[UPDATE, July 24, 9 a.m. EDT] Ford Motor Company (NYSE:F) reported Wednesday morning $1.23 billion in net income, or 45 cents per share, on robust sales of its Focus and Fusion sedans and F-series pickup truck, narrowing losses in Europe and significant gains in Asia. Ford exceeded the Thomson-Reuters EPS estimate of 37 cents per share on net income of $1.48 billion.
The company lowered its expected losses in Europe from $2 billion to $1.8 billion and said it would turn a profit in Asia this year and earn more overall in 2013 than last year.
The company’s share priced gained 3.25 percent to $16.94 in pre-market trading on Wednesday in New York.
Original story begins here:
Ford Motor Company (NYSE:F) is expected to post a 22 percent rise in profit for its second quarter thanks to robust North American car and truck sales, despite continuing troubles in Europe and an aggressive Asian expansion, especially in China.
The Dearborn, Mich.-based automaker will release its second-quarter earnings statement on Wednesday before U.S. stock markets open. Analysts polled by Thompson Reuters expect Ford to report net income for the three months ended June 13 of $1.48 billion, or 37 cents per share, compared to $1.2 billion, or 30 cents a share, in the same quarter last year.
Revenue is expected to increase to $35.2 billion from $31.3 billion in the year-earlier quarter. The stock price has gained $3.05, or 22.25 percent, to $16.76 since Ford paid a 10-cent-per-share dividend on May 1.
So what should you look for in Ford’s second-quarter earnings?
“We’ll see North American sales carrying the day,” said Michelle Krebs, senior analyst for automotive intelligence provider Edmunds.com. “Everyone will be looking at Europe -- they’ll be losing, but did they lose less or more compared to last year? There are so many special charges for Europe right now as both Ford and GM restructure. You don’t know which quarter they put those charges into their earnings.”
Ford is in the process of shutting three plants in Europe, which is expected to be completed by the end of 2014, and it has been significantly reducing inventories.
Earlier this month Stephen Odell, head of Ford’s European operations, said the company is still on track to break even in Europe by 2015. In June the company reported European sales growth of 6.4 percent compared to an overall decline of 6.5 percent in a market that hit a 20-year-low last month. Ford’s European market share stands at 8.2 percent, up one percentage point from the previous year.
“While we believe Ford’s longer term profit outlook in Europe is far superior to GM’s, we expect losses in the region to persist next year,” said Patrick Archambault, auto analysts for Goldman Sachs, in a research note this week.
In the United States, Ford’s overall sales and truck sales volumes increased in the second quarter from a strong performance in the previous three months.

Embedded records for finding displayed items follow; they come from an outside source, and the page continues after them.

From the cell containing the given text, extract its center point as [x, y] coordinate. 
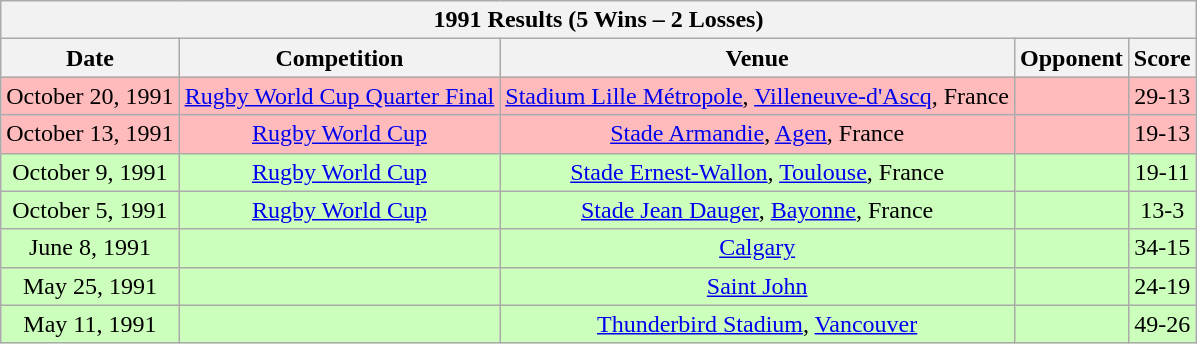
October 9, 1991 [90, 172]
Saint John [758, 286]
Date [90, 58]
19-13 [1162, 134]
Competition [340, 58]
Calgary [758, 248]
June 8, 1991 [90, 248]
Opponent [1072, 58]
October 20, 1991 [90, 96]
Stade Armandie, Agen, France [758, 134]
Stadium Lille Métropole, Villeneuve-d'Ascq, France [758, 96]
Stade Ernest-Wallon, Toulouse, France [758, 172]
Stade Jean Dauger, Bayonne, France [758, 210]
May 11, 1991 [90, 324]
October 5, 1991 [90, 210]
29-13 [1162, 96]
49-26 [1162, 324]
24-19 [1162, 286]
May 25, 1991 [90, 286]
1991 Results (5 Wins – 2 Losses) [598, 20]
Venue [758, 58]
Thunderbird Stadium, Vancouver [758, 324]
October 13, 1991 [90, 134]
19-11 [1162, 172]
Score [1162, 58]
13-3 [1162, 210]
34-15 [1162, 248]
Rugby World Cup Quarter Final [340, 96]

Overall year-over-year volume in the April-to-June period jumped 15 percent, following an 11 percent rise in the first quarter. The F-Series pickup, America’s top-selling vehicle, saw a 27 percent rise in the second quarter.
“That says a lot right there,” said Alec Guiterrez, senior market analyst for automotive valuation company Kelley Blue Book. “And they’re doing well in segments that have been traditionally dominated by the Japanese. Sales volume for the Fusion sedan was up 10.5 percent year-over-year in the second quarter even though at this time last year Ford was spending heavily on incentives to move the previous-generation Fusion.”

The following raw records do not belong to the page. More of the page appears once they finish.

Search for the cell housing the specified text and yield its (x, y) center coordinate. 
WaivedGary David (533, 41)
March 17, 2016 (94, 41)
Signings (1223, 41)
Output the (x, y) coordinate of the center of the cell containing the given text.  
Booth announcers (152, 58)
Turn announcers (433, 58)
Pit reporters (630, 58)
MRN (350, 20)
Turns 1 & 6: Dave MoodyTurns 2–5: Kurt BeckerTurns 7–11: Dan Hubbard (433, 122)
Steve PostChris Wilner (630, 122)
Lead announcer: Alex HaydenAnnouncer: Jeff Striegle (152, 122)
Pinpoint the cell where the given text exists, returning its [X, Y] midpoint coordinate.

Ford is also spending heavily to play catch-up in China, where GM and Volkswagen are the top foreign players. Last month Ford opened a new $500-million plant in Chongqing with its partner, Changan Ford Automobile Ltd., which will manufacture 1-liter and 1.5-liter engines for passenger cars. It also disclosed plans for another plant with partner Jiangling Motors Co., where workers will build sports utility and commercial vehicles.
Ford has been shoveling money at expanding in India and China, where the company seeks to more than double the share of its global sales from its current 15 percent to 40 percent by 2020. The company saw sales shoot up almost 50 percent in China in the first five months of the year. It’s in the process of spending nearly $5 billion to build seven plants in Asia: five in China and two in India as part of its plans to roll out 15 new models in the region over the next two years.
With Ford’s write-downs on European restructuring and its aggressive investments in Asia, investors will be looking to see how the company will factor these charges into its second-quarter earnings. For the time being, North American sales are vital to the company’s profitability as it positions itself for better global performance.